As its other iterations, the show is not an exhibition of the Mexican artist’s work, but rather a review of her life through her personal belongings. More than 350 objects, including clothing and jewelry, are displayed – only 11 are paintings, which may be frustrating for those interested in delving into Frida’s legacy beyond her ubiquitous personal brand. Paintings include self-portraits and Fruits of the Earth, a still-life that makes an allusion to the cyclical nature of life and death, and that was included at her first solo show in NYC. There are also drawings, photographs, and related historical film including a beautiful sequence shot from “¡Que Viva México!” by the couple’s friend Sergei Eisenstein. The other possessions range from examples of Tehuana clothing, contemporary and pre-Colonial jewelry, and hand-painted orthopedic corsets she worn to straighten her spine during her lifetime. Cosmetics, also on view, reveal Frida carefully groomed her “unibrow”,  a intentional choice conceived to not conform to Hollywood beauty standards. Frida also enjoyed lipsticks, and often kissed letters and photographs, leaving red imprints.

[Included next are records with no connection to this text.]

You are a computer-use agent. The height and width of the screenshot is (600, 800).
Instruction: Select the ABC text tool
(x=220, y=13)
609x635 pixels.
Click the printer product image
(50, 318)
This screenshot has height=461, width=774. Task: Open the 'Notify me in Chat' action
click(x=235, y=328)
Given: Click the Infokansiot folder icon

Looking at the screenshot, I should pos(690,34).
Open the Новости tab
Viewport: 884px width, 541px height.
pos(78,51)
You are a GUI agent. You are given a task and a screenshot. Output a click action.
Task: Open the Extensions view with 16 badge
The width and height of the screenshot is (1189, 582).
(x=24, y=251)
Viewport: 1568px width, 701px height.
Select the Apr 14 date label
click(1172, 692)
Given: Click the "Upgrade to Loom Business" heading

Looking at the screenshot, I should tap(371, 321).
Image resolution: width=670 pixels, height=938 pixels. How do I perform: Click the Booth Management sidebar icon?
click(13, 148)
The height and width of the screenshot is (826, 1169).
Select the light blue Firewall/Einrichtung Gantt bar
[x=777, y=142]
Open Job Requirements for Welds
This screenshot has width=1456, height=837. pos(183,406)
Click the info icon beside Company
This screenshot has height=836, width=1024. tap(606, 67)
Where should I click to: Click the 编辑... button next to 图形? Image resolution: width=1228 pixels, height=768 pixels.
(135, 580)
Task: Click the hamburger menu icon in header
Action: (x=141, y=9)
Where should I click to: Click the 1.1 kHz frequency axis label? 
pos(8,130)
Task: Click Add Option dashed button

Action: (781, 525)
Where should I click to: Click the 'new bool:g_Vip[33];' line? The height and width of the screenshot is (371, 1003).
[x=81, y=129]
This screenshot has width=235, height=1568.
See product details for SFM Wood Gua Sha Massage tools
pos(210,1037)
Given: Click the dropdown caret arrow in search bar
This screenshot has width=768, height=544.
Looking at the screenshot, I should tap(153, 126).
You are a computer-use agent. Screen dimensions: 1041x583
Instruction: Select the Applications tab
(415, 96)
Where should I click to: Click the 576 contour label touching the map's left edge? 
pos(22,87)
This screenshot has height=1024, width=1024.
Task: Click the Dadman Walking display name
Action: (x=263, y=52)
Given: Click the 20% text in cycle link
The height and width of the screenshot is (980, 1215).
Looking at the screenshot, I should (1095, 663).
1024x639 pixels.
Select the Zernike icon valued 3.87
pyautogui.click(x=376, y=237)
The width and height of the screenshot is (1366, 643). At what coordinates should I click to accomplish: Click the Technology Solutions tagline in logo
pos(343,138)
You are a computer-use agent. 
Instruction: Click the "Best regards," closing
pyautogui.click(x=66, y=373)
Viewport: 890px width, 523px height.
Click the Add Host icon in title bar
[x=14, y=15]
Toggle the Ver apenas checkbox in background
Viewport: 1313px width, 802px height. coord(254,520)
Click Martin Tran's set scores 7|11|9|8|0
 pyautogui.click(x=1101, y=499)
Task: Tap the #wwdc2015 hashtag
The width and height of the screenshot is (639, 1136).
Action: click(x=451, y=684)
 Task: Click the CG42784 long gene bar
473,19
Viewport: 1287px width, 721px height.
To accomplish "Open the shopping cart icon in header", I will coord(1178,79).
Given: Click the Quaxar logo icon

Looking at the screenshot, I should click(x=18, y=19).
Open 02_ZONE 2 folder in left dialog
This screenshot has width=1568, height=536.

Offering an intimate glimpse into the artist’s life, these objects show how she carefully shaped her personal and public identity. However, they also leave us with some interrogation marks: Would clothes and personal possessions ever be included in a museum survey of a male painter’s work? Does focusing on a woman’s clothes and makeup belittle her achievements as a creative force? While these questions are open to debate, the show argues that the relics on view are essential to Frida’s accomplishments since they address and incorporate her cultural heritage, political beliefs, and physical disabilities.

The exhibit also explores Frida’s time in the US and her ambivalent feelings about New York, in particular. Here, she had a pivotal time, which included her 1983 first solo appearance in the city, at the Julien Levy Gallery, the influential art space in Midtown that focused in displaying burgeoning Surrealist artists. Echoing the experience of thousands of newcomers, Frida was at once amazed and skeptical of the US. When she first arrived, in 1931, she compared New York to Babylon, writing: “Everything here is mere appearance.” Shocked by the contrasts of wealth and poverty, Frida remained  committed to communism and to Mexico during her time in New York. Still, she found herself drawn to NYC, once noting that “it is hard to believe the city was built by humans, it appears like magic.”

Frida Kahlo: Appearances Can Be Deceiving
Through May 12 at the Brooklyn Museum
200 Eastern Parkway; 718-638-5000
Admission: Untimed ticket (ages 4+):$35; Timed ticket: $20 & up.